Vanity Fair has put the boot in beautifully with “Should Vanity Fair be a Spelling Vigilante?”.

Build and Analyze #59: Premium Products

Posted on by David Goss

A particularly good episode of Build & Analyze this week, including a little section about code comments during which I found myself nodding in agreement with Marco — well-written code generally won’t need commenting. Looking back at some code I’ve written this week, all of the comments are not stating what the code does, but why it does it.

Months and years

Posted on by David Goss

Jeremy Keith outlining a technique thought up by Luke Wroblewski for dealing with some new HTML input types:

That was an angle I hadn’t thought of. Usually when I’m implementing new HTML5 input types (like input type="number") I put the new type in the markup and then try to come up with JavaScript polyfills for older non-supporting browsers. In this case though, the old-fashioned way is what goes in the markup and JavaScript does the enhancing for newer browsers.

It’s a great idea, particularly with date-based inputs which would be barely usable as standard text inputs, but I actually disagree with the cited example, which is using <input type="month" /> for the card expiry date field on an ecommerce payment page. I’ve been working on just such a thing recently, and come to a very different decision about how to get the input.

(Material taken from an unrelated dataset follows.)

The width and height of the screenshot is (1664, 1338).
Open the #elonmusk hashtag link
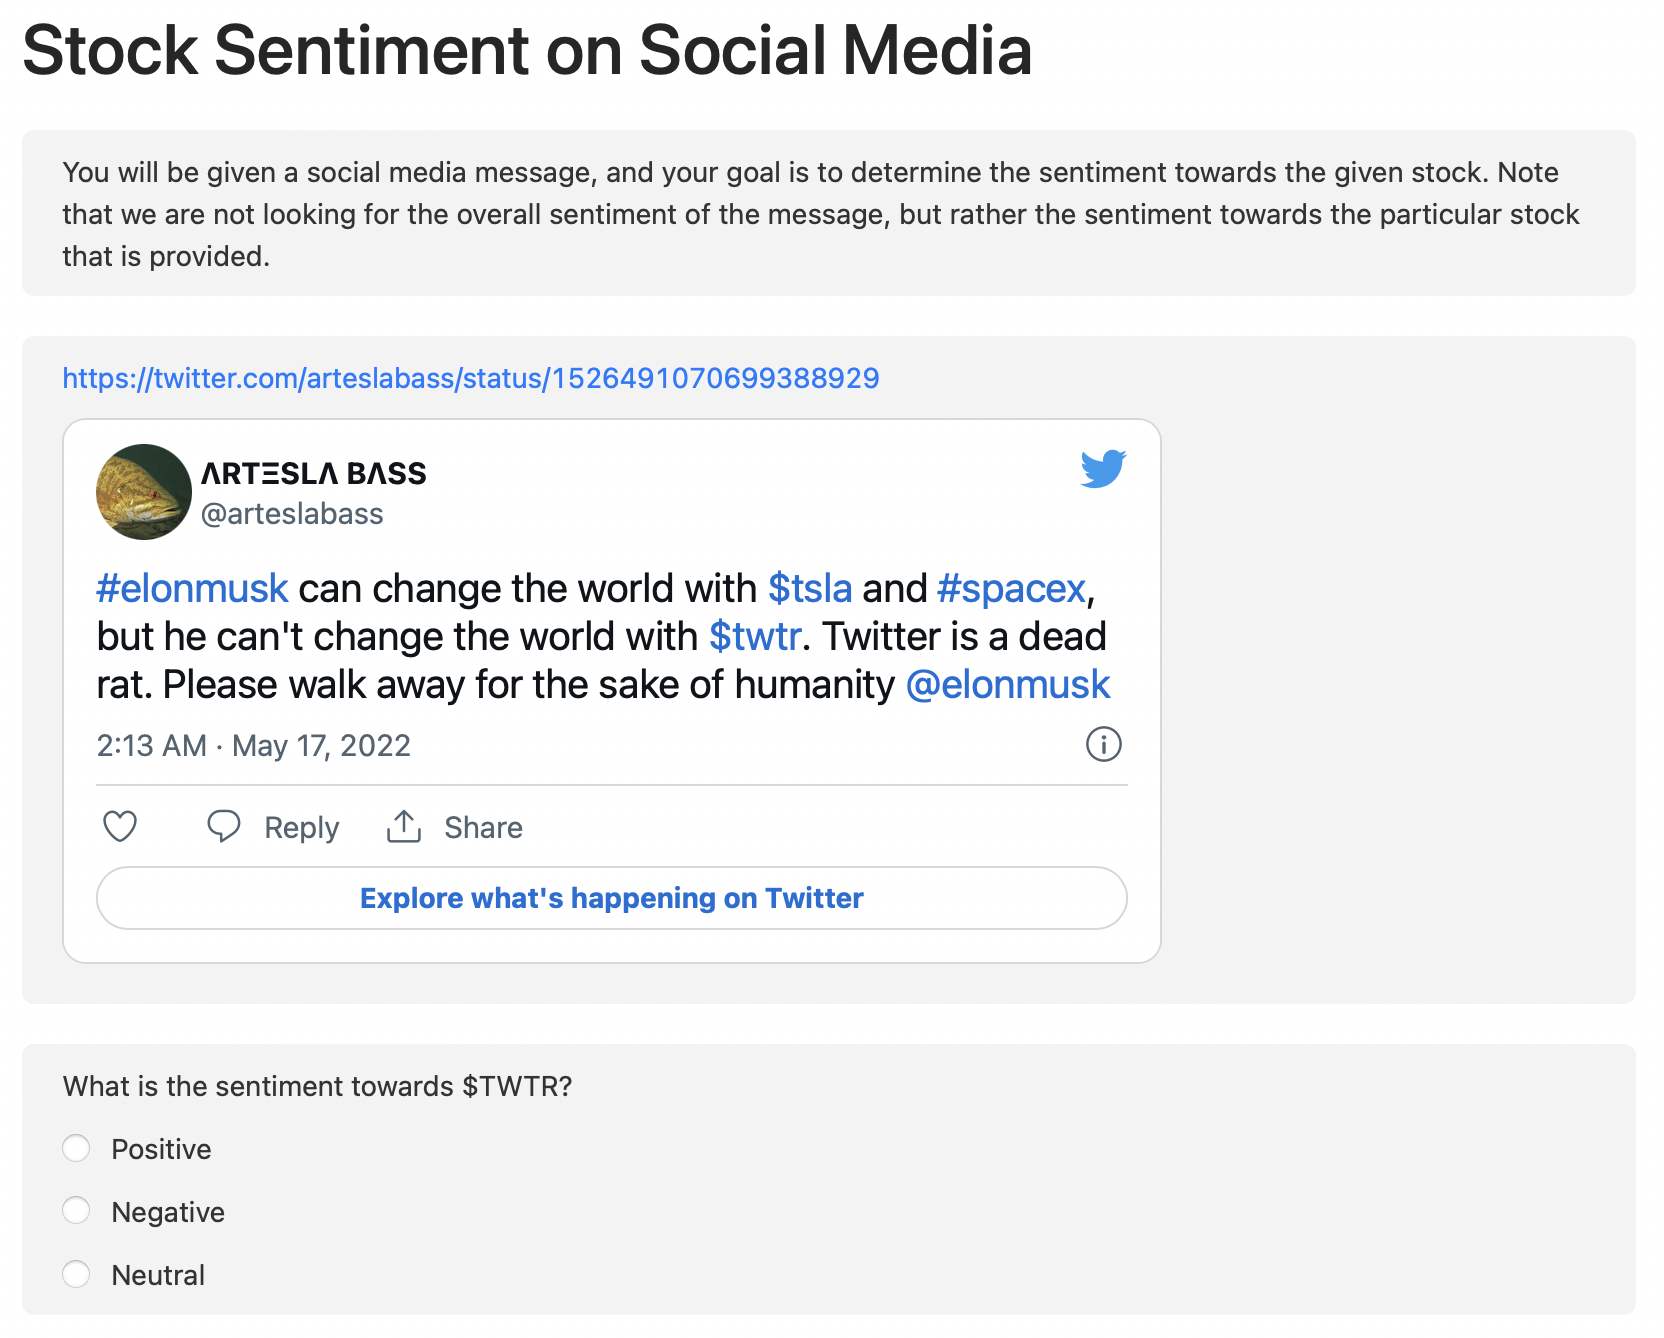(192, 589)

When you ask the user for the card expiry date, they’ll look at their card and see, for example, “05/15″. You’re then asking them to parse and translate that value so they can select it in your form as “May 2015″. Instead of making them think, I’d keep it to a standard text input, but with maxlength and placeholder attributes to help them get it right:

<input id="expiry" type="text" maxlength="5" placeholder="MM/YY" />

Better yet, I could also put a regular expression in a pattern attribute, which the browser (or some JavaScript) could use for client side validation.

A Fix for the iOS Orientationchange Zoom Bug

Posted on by David Goss

Remember the iOS scale bug? That hero Scott Jehl has cracked it.

This fix works by listening to the device’s accelerometer to detect when an orientation change is about to occur. When it deems an orientation change imminent, the script disables user zooming, allowing the orientation change to occur properly, with zooming disabled. The script restores zoom again once the device is either oriented close to upright, or after its orientation has changed. This way, user zooming is never disabled while the page is in use.

The script is less than 1KB minified (if you’re already using jQuery or another library, you could probably shrink it further). I’ve linked to the blog post, but you can jump straight to the source on GitHub.